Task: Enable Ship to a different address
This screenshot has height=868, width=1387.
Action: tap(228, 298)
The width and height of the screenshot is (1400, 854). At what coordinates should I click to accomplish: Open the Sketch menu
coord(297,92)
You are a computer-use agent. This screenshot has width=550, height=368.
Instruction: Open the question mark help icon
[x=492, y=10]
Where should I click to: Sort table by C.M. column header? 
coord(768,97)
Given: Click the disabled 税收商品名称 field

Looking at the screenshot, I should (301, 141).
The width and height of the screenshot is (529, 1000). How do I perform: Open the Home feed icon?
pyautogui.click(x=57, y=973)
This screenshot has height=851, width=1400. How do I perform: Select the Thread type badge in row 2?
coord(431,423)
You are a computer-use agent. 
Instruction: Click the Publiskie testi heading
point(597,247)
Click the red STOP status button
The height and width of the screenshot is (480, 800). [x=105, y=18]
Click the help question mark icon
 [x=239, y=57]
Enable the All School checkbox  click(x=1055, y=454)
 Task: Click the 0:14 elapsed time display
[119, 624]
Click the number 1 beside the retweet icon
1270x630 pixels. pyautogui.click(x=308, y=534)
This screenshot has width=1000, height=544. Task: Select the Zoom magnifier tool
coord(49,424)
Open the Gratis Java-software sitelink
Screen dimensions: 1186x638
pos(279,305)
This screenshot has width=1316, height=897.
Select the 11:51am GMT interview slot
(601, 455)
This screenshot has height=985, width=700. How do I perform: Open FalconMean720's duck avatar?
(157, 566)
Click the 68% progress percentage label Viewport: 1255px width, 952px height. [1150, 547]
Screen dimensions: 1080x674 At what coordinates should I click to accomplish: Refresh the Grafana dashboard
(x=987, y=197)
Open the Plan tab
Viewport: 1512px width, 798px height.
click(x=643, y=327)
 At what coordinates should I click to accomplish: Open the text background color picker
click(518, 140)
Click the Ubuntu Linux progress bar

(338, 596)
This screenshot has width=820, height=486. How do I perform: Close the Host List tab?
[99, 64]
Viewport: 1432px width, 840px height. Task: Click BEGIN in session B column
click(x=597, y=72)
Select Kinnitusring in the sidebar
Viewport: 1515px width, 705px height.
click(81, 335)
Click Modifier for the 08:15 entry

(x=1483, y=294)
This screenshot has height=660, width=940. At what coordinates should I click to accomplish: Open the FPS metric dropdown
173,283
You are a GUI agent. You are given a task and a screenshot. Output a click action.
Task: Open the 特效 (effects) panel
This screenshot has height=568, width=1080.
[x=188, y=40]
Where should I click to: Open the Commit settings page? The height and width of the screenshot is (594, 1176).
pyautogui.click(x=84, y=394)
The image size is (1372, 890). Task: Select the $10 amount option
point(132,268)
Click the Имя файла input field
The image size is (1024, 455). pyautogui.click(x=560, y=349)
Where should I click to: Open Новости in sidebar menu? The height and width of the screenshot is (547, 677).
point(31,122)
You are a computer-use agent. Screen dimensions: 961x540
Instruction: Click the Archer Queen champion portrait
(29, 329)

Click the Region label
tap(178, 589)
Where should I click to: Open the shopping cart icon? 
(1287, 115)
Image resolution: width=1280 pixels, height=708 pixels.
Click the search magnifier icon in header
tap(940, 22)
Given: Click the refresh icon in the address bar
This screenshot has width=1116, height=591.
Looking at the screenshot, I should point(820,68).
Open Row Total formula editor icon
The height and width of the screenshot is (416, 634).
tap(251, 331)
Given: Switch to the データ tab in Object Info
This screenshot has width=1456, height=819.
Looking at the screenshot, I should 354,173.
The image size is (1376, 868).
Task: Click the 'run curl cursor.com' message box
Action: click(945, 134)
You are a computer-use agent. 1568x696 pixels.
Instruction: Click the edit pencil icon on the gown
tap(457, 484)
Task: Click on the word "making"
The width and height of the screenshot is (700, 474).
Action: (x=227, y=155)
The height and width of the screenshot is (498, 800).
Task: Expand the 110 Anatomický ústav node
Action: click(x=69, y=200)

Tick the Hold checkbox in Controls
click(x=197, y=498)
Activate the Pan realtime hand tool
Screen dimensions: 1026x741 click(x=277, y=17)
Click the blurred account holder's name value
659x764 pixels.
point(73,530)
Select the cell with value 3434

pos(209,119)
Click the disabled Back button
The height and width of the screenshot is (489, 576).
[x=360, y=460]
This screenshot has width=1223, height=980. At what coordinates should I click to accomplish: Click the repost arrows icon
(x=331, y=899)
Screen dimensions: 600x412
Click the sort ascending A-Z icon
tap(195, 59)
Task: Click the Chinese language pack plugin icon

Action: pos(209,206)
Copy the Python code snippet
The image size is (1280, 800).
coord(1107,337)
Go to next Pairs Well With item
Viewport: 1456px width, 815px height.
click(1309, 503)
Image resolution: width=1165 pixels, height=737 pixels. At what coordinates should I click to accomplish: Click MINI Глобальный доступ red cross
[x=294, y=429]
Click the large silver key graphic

______________________________

What to work on:
Each record above needs to be written out exactly, with nothing left out.

Your response:
Task: Enable Ship to a different address
This screenshot has height=868, width=1387.
Action: tap(228, 298)
The width and height of the screenshot is (1400, 854). At what coordinates should I click to accomplish: Open the Sketch menu
coord(297,92)
You are a computer-use agent. This screenshot has width=550, height=368.
Instruction: Open the question mark help icon
[x=492, y=10]
Where should I click to: Sort table by C.M. column header? 
coord(768,97)
Given: Click the disabled 税收商品名称 field

Looking at the screenshot, I should (301, 141).
The width and height of the screenshot is (529, 1000). How do I perform: Open the Home feed icon?
pyautogui.click(x=57, y=973)
This screenshot has height=851, width=1400. How do I perform: Select the Thread type badge in row 2?
coord(431,423)
You are a computer-use agent. 
Instruction: Click the Publiskie testi heading
point(597,247)
Click the red STOP status button
The height and width of the screenshot is (480, 800). [x=105, y=18]
Click the help question mark icon
 [x=239, y=57]
Enable the All School checkbox  click(x=1055, y=454)
 Task: Click the 0:14 elapsed time display
[119, 624]
Click the number 1 beside the retweet icon
1270x630 pixels. pyautogui.click(x=308, y=534)
This screenshot has width=1000, height=544. Task: Select the Zoom magnifier tool
coord(49,424)
Open the Gratis Java-software sitelink
Screen dimensions: 1186x638
pos(279,305)
This screenshot has width=1316, height=897.
Select the 11:51am GMT interview slot
(601, 455)
This screenshot has height=985, width=700. How do I perform: Open FalconMean720's duck avatar?
(157, 566)
Click the 68% progress percentage label Viewport: 1255px width, 952px height. [1150, 547]
Screen dimensions: 1080x674 At what coordinates should I click to accomplish: Refresh the Grafana dashboard
(x=987, y=197)
Open the Plan tab
Viewport: 1512px width, 798px height.
click(x=643, y=327)
 At what coordinates should I click to accomplish: Open the text background color picker
click(518, 140)
Click the Ubuntu Linux progress bar

(338, 596)
This screenshot has width=820, height=486. How do I perform: Close the Host List tab?
[99, 64]
Viewport: 1432px width, 840px height. Task: Click BEGIN in session B column
click(x=597, y=72)
Select Kinnitusring in the sidebar
Viewport: 1515px width, 705px height.
click(81, 335)
Click Modifier for the 08:15 entry

(x=1483, y=294)
This screenshot has height=660, width=940. At what coordinates should I click to accomplish: Open the FPS metric dropdown
173,283
You are a GUI agent. You are given a task and a screenshot. Output a click action.
Task: Open the 特效 (effects) panel
This screenshot has height=568, width=1080.
[x=188, y=40]
Where should I click to: Open the Commit settings page? The height and width of the screenshot is (594, 1176).
pyautogui.click(x=84, y=394)
The image size is (1372, 890). Task: Select the $10 amount option
point(132,268)
Click the Имя файла input field
The image size is (1024, 455). pyautogui.click(x=560, y=349)
Where should I click to: Open Новости in sidebar menu? The height and width of the screenshot is (547, 677).
point(31,122)
You are a computer-use agent. Screen dimensions: 961x540
Instruction: Click the Archer Queen champion portrait
(29, 329)

Click the Region label
tap(178, 589)
Where should I click to: Open the shopping cart icon? 
(1287, 115)
Image resolution: width=1280 pixels, height=708 pixels.
Click the search magnifier icon in header
tap(940, 22)
Given: Click the refresh icon in the address bar
This screenshot has width=1116, height=591.
Looking at the screenshot, I should point(820,68).
Open Row Total formula editor icon
The height and width of the screenshot is (416, 634).
tap(251, 331)
Given: Switch to the データ tab in Object Info
This screenshot has width=1456, height=819.
Looking at the screenshot, I should 354,173.
The image size is (1376, 868).
Task: Click the 'run curl cursor.com' message box
Action: click(945, 134)
You are a computer-use agent. 1568x696 pixels.
Instruction: Click the edit pencil icon on the gown
tap(457, 484)
Task: Click on the word "making"
The width and height of the screenshot is (700, 474).
Action: (x=227, y=155)
The height and width of the screenshot is (498, 800).
Task: Expand the 110 Anatomický ústav node
Action: click(x=69, y=200)

Tick the Hold checkbox in Controls
click(x=197, y=498)
Activate the Pan realtime hand tool
Screen dimensions: 1026x741 click(x=277, y=17)
Click the blurred account holder's name value
659x764 pixels.
point(73,530)
Select the cell with value 3434

pos(209,119)
Click the disabled Back button
The height and width of the screenshot is (489, 576).
[x=360, y=460]
This screenshot has width=1223, height=980. At what coordinates should I click to accomplish: Click the repost arrows icon
(x=331, y=899)
Screen dimensions: 600x412
Click the sort ascending A-Z icon
tap(195, 59)
Task: Click the Chinese language pack plugin icon

Action: pos(209,206)
Copy the Python code snippet
The image size is (1280, 800).
coord(1107,337)
Go to next Pairs Well With item
Viewport: 1456px width, 815px height.
click(1309, 503)
Image resolution: width=1165 pixels, height=737 pixels. At what coordinates should I click to accomplish: Click MINI Глобальный доступ red cross
[x=294, y=429]
Click the large silver key graphic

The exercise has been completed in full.